**What the exercise asks**
Lines in the data below that contain the word "agent" are to be copied.
Data shown: Begin
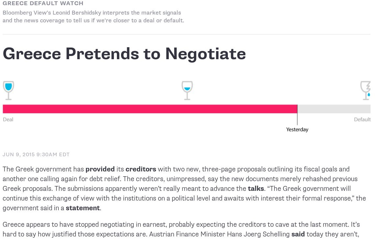Select the Yesterday marker label

click(x=297, y=130)
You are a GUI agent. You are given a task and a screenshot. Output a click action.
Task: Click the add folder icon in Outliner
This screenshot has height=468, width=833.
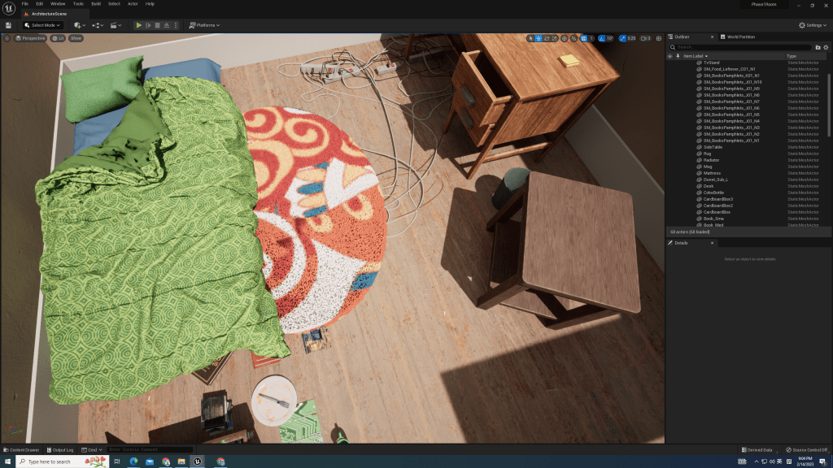818,47
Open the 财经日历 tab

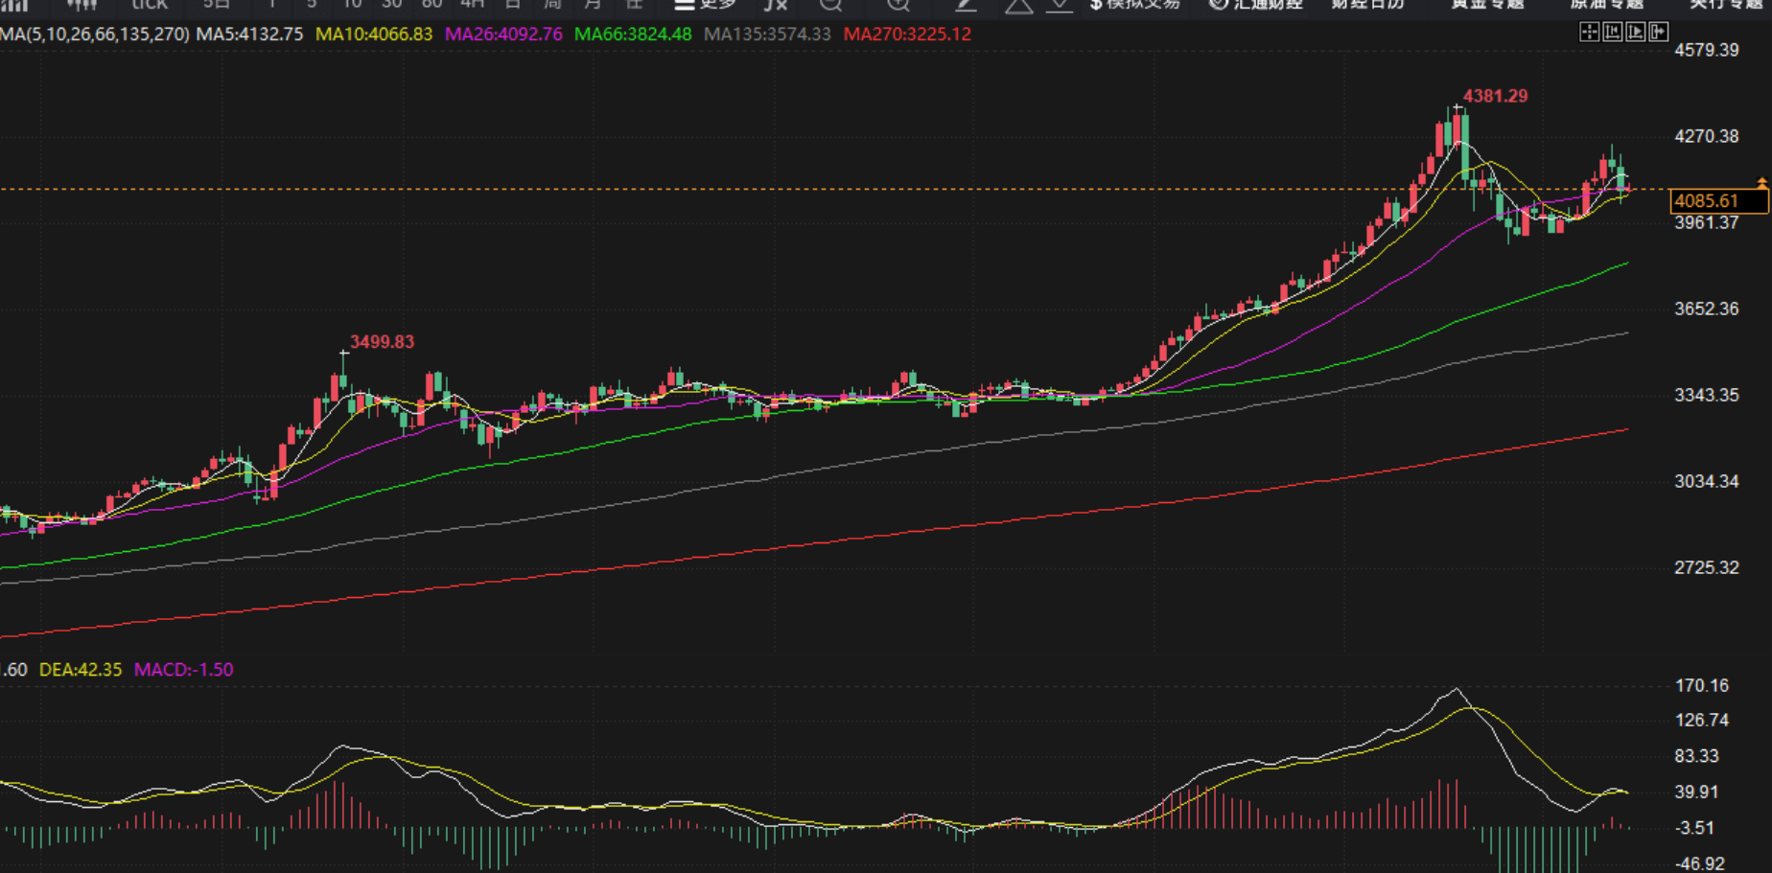click(1368, 5)
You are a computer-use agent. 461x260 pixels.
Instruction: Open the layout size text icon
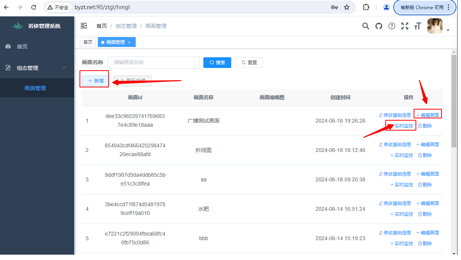[417, 26]
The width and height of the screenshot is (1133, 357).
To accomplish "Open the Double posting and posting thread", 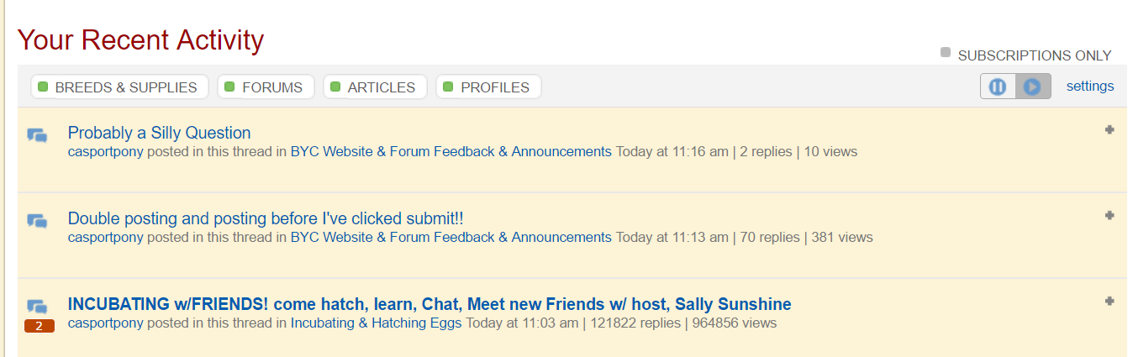I will click(266, 218).
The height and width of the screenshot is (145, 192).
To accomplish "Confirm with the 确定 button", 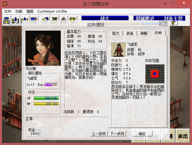I will (142, 134).
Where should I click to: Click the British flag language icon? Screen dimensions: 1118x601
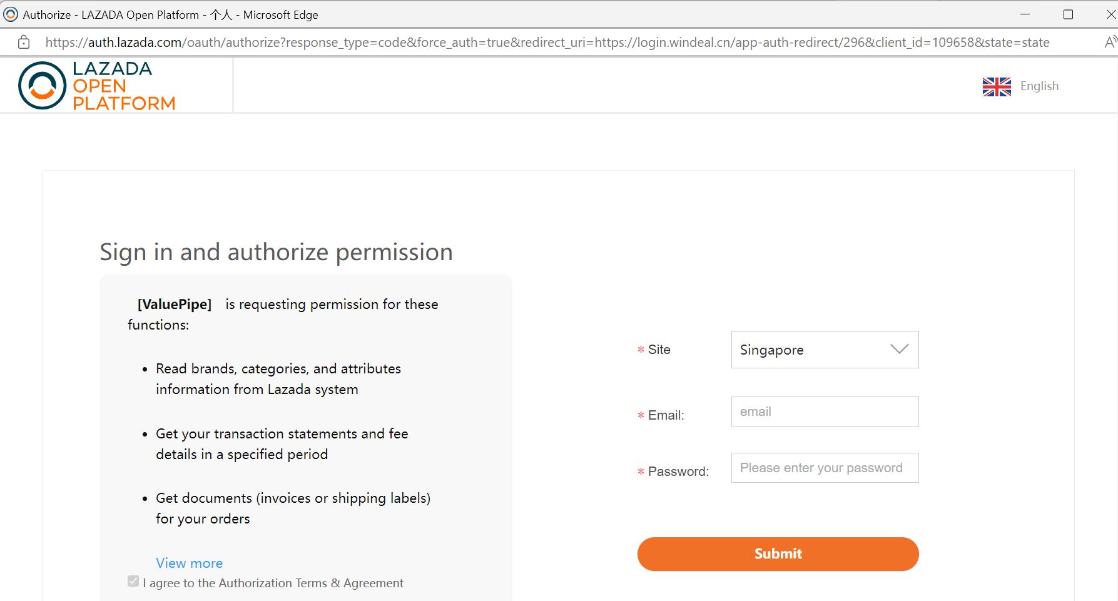coord(996,87)
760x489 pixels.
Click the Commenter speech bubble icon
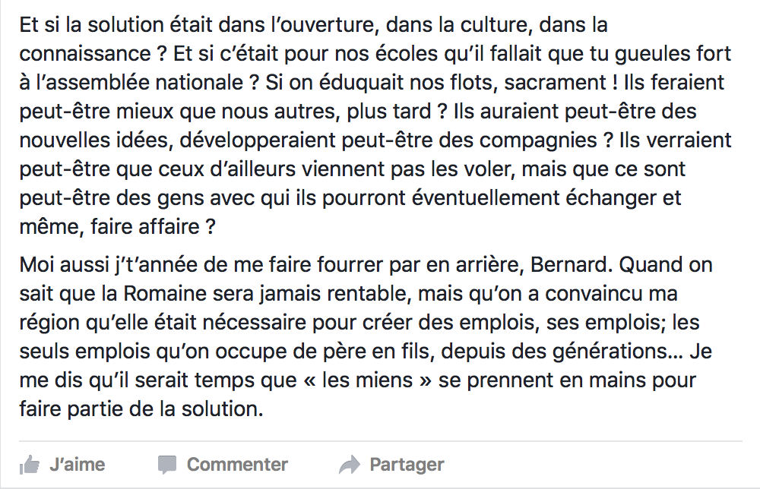pyautogui.click(x=167, y=465)
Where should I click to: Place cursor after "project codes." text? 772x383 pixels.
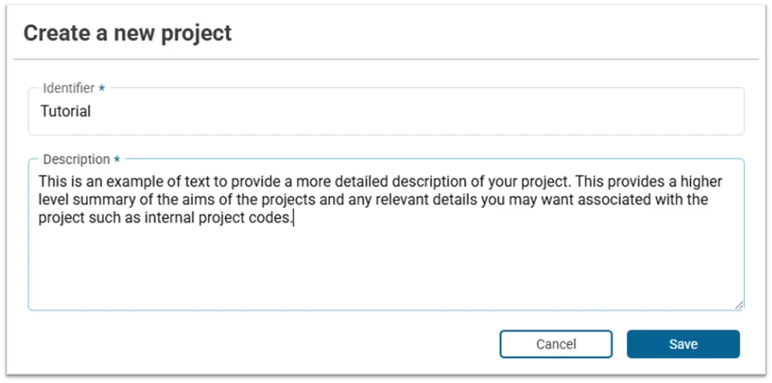pos(295,218)
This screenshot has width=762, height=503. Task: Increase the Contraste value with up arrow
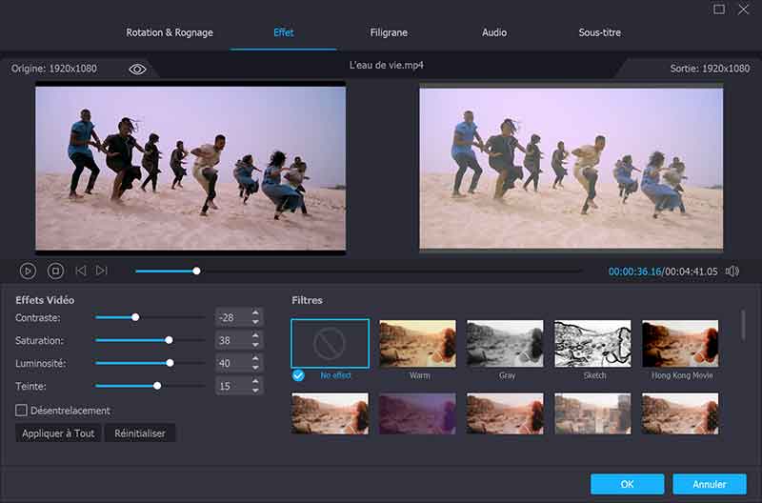(255, 312)
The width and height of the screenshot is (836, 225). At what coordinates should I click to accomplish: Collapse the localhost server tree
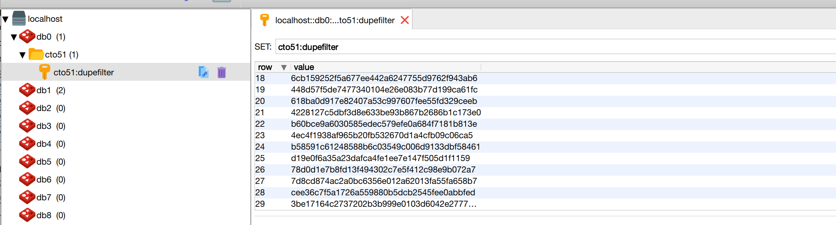click(5, 19)
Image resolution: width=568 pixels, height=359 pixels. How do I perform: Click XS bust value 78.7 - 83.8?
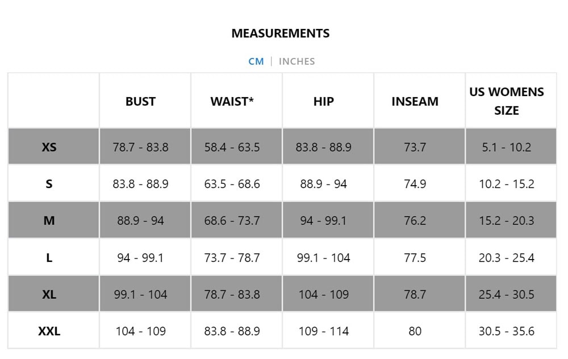coord(140,147)
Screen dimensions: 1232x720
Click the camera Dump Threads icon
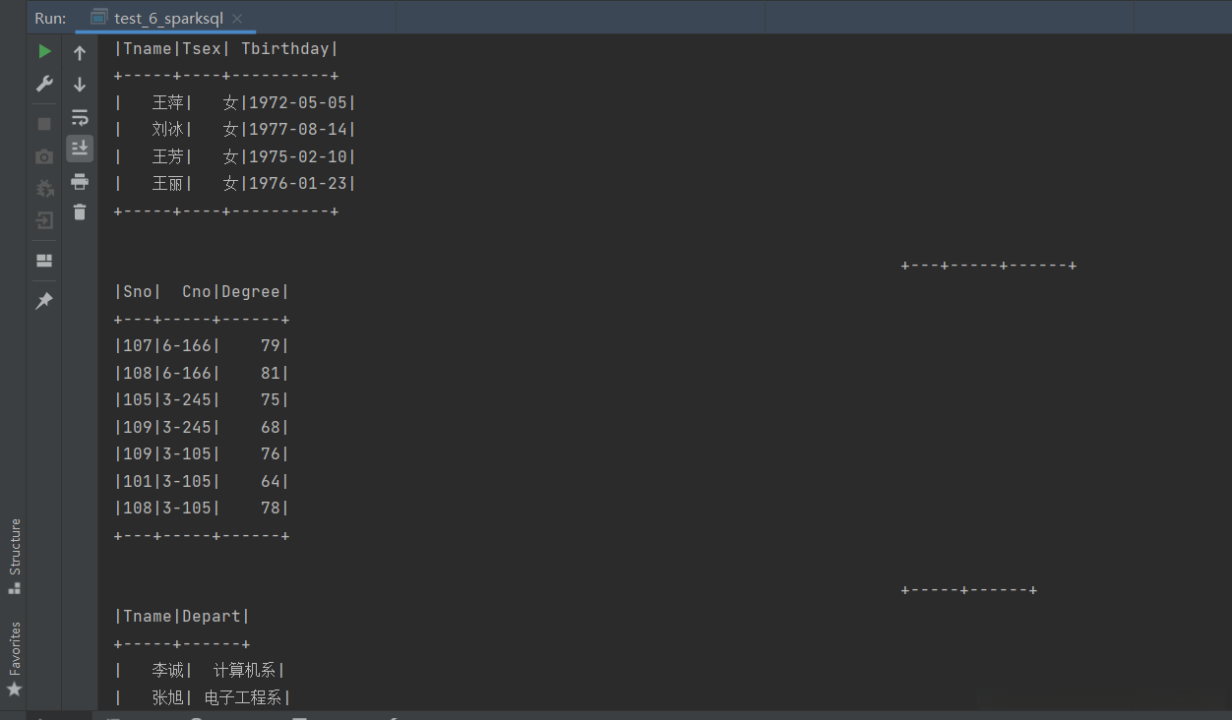44,156
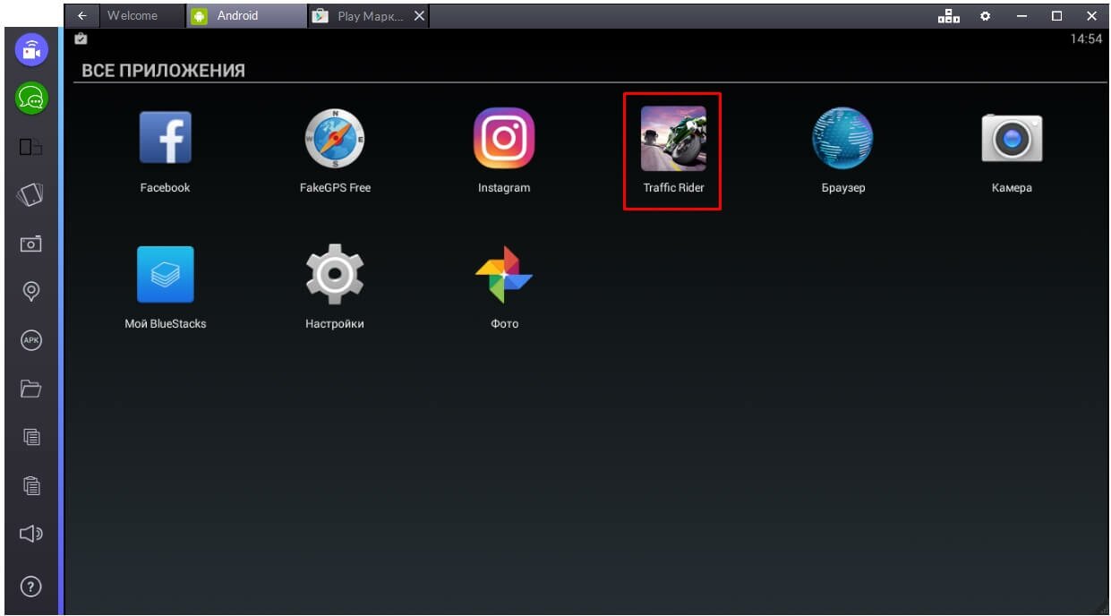Open the green chat sidebar icon

[x=31, y=98]

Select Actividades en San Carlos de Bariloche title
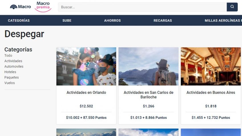pyautogui.click(x=148, y=95)
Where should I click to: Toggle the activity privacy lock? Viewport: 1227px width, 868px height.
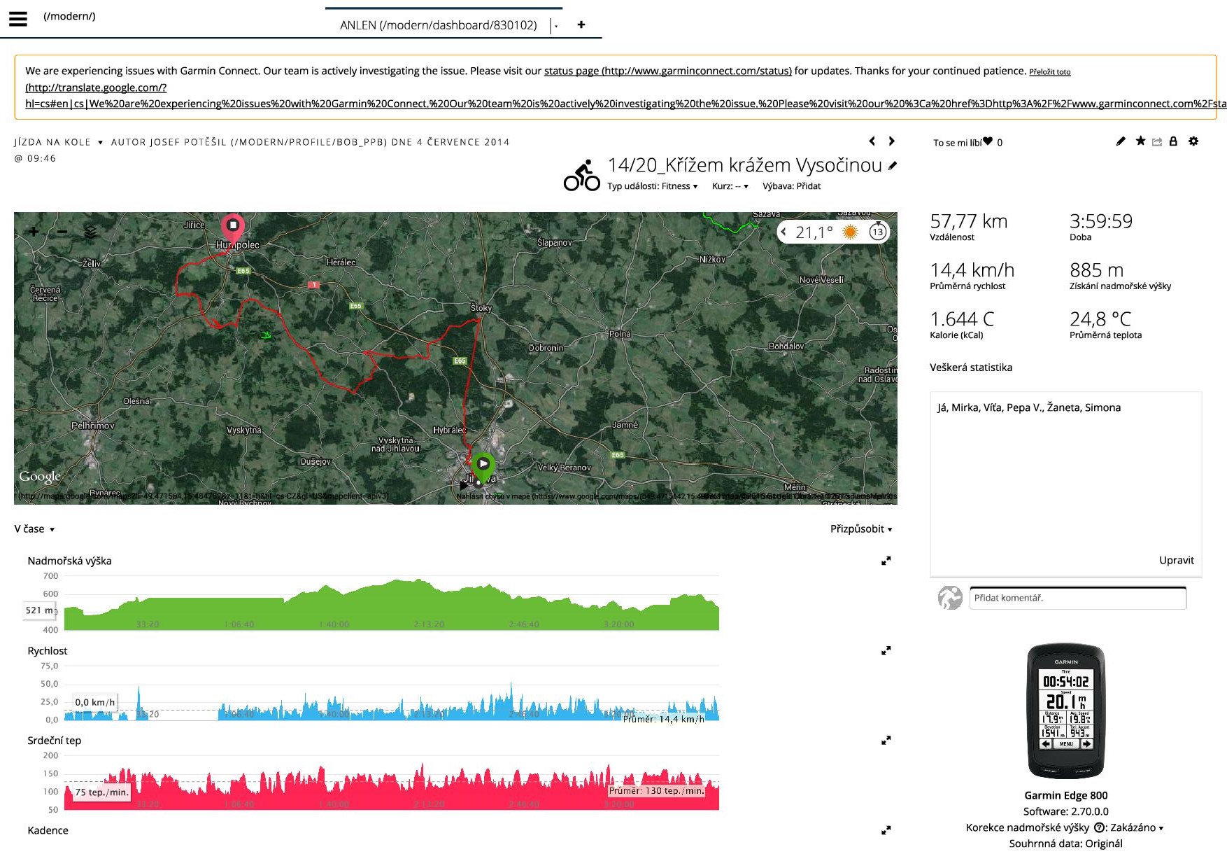(1174, 141)
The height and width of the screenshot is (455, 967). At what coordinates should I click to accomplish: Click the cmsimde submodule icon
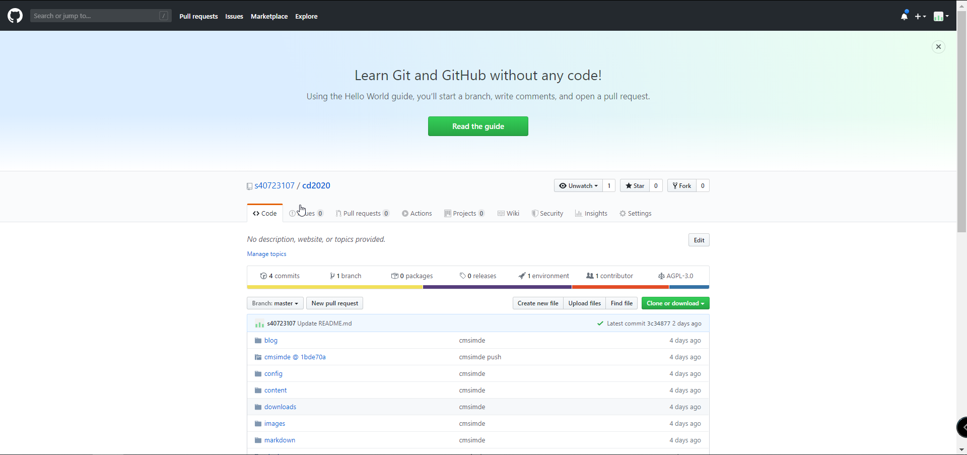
Data shown: End
**Result below**
You are a GUI agent. You are given a task and a screenshot. Output a click action.
You are a computer-use agent. 461x260 pixels.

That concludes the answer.